Redistributing wealth implies power.

Regarding real life? Not exactly.

In real life talent determines your ceiling. In every competitive activity you'll sooner or later discover the level progressing beyond which merely with lots practice is impossible, no matter how hard you practice.

Hard work determines whether you actually reach that ceiling, or waste your talent. Talent only allows to skip on hard work if you're not interested in reaching your actual ceiling and content to be only above mediocrity. Speaking of drawing, given that the thread was started by an example of such, some people are just naturally talented to the point that dribblings they make for fun during boring college lections or whatever can give them a little bit of Internet fame.
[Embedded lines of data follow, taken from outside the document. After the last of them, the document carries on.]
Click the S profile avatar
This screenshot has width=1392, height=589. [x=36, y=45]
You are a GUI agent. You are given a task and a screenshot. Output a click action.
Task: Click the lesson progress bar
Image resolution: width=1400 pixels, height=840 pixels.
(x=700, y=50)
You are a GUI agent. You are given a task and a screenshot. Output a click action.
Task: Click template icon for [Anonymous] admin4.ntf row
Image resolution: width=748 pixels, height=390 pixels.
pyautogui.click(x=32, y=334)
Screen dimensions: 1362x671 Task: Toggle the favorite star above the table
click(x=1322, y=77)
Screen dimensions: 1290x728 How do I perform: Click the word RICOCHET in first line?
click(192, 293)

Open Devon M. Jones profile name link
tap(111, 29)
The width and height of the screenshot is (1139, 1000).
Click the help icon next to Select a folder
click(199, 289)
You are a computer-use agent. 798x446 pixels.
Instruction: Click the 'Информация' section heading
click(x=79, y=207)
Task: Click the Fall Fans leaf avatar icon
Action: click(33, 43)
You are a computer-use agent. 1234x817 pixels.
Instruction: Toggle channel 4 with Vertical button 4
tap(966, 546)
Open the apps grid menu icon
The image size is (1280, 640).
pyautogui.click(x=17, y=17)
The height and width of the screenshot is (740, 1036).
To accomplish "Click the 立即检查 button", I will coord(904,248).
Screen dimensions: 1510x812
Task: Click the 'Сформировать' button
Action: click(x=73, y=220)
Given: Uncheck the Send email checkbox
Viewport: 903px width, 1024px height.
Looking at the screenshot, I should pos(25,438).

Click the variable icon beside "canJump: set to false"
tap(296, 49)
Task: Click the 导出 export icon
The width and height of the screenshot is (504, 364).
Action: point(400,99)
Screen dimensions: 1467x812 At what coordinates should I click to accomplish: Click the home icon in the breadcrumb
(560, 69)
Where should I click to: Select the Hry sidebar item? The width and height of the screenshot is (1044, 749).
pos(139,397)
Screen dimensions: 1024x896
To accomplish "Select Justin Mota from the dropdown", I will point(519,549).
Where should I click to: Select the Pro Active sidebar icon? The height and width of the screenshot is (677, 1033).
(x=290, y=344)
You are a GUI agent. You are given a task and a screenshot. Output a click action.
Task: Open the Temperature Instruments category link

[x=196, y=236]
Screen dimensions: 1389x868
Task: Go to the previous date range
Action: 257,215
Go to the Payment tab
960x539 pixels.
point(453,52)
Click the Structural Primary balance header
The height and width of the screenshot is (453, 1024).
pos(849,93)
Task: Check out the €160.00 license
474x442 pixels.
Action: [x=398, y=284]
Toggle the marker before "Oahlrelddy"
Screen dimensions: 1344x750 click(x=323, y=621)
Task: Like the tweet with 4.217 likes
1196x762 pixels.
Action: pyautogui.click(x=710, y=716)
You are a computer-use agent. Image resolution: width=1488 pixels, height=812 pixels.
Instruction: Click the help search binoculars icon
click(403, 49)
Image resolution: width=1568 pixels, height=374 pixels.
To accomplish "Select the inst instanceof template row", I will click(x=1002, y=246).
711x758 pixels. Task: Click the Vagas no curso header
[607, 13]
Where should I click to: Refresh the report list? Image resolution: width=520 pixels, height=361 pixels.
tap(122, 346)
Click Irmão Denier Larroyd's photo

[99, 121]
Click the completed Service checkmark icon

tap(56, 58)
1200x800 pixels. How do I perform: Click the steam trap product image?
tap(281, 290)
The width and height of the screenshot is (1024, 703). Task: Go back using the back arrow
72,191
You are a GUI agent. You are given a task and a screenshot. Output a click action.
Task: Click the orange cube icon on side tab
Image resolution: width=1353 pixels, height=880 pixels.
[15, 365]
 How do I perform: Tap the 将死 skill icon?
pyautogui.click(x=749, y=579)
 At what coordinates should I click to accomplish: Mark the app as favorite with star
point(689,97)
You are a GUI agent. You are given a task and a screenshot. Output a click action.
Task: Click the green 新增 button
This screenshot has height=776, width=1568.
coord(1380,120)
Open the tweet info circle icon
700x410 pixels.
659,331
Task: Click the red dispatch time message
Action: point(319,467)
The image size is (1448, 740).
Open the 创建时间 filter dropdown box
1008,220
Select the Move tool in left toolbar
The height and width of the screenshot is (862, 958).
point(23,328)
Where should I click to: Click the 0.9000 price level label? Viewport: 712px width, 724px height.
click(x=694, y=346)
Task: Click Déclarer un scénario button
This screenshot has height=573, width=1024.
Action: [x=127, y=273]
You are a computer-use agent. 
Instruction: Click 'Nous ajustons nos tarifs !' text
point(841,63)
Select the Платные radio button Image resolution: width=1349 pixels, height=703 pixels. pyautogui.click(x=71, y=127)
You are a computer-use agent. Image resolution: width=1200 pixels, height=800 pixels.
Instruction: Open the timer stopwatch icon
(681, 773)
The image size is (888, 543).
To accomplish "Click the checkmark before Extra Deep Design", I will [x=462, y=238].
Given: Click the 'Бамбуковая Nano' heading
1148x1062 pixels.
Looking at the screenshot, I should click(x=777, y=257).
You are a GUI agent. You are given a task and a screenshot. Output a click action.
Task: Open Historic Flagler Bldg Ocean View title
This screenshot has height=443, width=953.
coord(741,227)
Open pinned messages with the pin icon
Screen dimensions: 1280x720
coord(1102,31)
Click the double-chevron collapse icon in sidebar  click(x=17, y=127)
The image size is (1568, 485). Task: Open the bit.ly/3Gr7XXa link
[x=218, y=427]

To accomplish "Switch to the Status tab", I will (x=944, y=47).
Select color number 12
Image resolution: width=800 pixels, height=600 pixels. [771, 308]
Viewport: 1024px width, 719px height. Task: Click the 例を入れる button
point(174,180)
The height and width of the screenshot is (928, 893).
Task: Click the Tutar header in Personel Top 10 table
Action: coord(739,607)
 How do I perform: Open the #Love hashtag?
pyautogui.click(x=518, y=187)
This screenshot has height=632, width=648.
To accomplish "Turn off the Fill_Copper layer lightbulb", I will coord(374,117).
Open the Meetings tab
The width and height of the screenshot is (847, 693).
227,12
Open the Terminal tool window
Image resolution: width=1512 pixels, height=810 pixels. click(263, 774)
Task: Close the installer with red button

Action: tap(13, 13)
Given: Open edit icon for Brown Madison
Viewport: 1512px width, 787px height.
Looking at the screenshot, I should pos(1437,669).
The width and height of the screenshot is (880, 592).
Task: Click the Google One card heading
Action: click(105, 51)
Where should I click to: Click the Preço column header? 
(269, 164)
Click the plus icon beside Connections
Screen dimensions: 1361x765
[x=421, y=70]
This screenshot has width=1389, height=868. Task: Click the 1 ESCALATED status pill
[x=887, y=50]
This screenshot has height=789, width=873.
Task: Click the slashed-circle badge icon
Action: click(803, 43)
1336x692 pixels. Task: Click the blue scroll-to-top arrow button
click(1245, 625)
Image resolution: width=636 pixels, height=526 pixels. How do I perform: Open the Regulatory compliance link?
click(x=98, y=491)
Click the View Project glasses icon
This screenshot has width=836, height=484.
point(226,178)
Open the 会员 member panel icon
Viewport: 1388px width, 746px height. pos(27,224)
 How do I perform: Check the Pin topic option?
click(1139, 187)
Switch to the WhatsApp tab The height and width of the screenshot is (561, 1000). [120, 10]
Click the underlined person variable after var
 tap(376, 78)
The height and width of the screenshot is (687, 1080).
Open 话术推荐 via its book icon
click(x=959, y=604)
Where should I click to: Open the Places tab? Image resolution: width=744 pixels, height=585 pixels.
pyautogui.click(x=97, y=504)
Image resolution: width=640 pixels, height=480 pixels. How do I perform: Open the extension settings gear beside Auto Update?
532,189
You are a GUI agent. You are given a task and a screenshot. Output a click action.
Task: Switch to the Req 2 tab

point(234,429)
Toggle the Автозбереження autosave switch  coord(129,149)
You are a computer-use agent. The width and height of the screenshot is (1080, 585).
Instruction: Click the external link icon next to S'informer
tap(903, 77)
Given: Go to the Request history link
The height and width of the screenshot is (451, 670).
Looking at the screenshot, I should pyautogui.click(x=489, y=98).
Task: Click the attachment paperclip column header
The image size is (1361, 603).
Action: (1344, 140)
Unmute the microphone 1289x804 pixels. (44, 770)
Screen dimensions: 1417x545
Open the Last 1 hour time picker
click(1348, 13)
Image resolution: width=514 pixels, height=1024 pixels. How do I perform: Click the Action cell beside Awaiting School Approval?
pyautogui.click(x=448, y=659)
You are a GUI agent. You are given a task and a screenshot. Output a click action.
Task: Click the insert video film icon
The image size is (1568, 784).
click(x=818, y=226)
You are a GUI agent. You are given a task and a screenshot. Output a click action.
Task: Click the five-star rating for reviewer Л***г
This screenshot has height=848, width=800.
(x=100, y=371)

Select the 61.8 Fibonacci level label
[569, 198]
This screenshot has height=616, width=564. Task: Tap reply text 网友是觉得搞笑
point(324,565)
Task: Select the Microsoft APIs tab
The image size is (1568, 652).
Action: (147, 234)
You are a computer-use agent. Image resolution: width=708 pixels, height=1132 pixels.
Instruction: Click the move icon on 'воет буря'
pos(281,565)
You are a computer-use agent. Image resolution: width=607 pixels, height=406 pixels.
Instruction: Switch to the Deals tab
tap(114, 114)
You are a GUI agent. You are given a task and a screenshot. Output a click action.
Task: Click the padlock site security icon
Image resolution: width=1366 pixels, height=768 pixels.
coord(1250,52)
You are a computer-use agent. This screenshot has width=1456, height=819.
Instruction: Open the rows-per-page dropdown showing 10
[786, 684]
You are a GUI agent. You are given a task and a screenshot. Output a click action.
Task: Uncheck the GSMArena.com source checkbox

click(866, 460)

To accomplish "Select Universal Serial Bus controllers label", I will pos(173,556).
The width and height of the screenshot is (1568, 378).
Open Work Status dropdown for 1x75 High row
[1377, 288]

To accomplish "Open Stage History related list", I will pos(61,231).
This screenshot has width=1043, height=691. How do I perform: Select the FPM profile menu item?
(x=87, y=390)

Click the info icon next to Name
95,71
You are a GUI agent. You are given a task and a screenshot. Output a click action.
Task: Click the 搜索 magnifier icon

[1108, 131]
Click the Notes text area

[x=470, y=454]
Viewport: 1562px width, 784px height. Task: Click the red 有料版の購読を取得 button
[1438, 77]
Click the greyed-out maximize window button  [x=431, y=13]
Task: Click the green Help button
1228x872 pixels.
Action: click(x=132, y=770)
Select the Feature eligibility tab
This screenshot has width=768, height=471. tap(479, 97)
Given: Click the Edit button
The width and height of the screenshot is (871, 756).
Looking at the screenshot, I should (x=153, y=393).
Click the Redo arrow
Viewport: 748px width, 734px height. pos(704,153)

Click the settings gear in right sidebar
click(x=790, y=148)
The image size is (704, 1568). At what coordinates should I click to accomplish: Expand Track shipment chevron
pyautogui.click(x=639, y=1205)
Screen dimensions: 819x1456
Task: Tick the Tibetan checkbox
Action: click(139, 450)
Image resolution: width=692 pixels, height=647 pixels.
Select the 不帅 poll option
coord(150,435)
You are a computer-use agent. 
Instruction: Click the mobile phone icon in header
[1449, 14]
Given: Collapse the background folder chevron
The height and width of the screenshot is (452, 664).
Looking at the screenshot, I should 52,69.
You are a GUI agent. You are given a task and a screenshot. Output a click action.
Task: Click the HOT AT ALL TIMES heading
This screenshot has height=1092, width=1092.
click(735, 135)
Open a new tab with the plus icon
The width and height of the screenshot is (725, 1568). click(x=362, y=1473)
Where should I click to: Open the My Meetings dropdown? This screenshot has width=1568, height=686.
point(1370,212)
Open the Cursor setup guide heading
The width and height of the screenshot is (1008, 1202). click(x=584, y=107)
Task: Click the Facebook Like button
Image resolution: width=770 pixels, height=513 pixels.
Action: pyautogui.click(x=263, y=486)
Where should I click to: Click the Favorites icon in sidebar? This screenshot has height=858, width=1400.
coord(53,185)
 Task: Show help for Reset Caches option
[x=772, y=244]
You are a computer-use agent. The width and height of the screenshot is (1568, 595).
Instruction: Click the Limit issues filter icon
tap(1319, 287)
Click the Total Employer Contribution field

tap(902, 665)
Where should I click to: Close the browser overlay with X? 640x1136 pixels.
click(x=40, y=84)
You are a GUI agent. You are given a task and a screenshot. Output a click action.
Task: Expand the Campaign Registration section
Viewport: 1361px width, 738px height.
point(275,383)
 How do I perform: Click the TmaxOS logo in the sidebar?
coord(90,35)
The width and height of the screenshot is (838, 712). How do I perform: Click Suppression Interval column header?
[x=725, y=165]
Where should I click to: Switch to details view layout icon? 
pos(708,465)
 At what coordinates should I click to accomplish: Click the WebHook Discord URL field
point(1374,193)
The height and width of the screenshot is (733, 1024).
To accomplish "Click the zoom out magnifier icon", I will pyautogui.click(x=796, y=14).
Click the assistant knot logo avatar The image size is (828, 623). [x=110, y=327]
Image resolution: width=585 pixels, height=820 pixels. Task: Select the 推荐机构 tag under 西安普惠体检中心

But you can bet your ass that those same people would be forced to work their asses off (whether to improve their quality, or to keep content of the same quality flowing with regularity and not just when inspiration strikes them), were they to decide to earn their living by drawing.

does this shithead really think that talent makes you magically be at a certain skill level by default?

what a lazy idiot, it's funny how nobody told me I was just sooo talented until I worked hard enough to be good

They aren't in France but according to some study or other someone with an ethnic name has to send out 4 times as many resumés.

Depends on what said skill is. If it's art then your skill is tied to time invested and discipline. "Talent" doesn't have much of anything to do when learning art.

This, but people actually believe "talented" artists can draw well from the get go somehow. I showed a guy who kept insisting he could never learn to draw because he's not magically talented like me some of my really early scribbles and he was genuinely surprised I used to suck.

That or they're just trying to excuse wanting to avoid years and years of hard work by claiming it's just unachievable for them.

My point exactly.
If socialists had actual power, they'd be redistributing the wealth. Instead all we get is autistic screeching (not unjustified, mind you).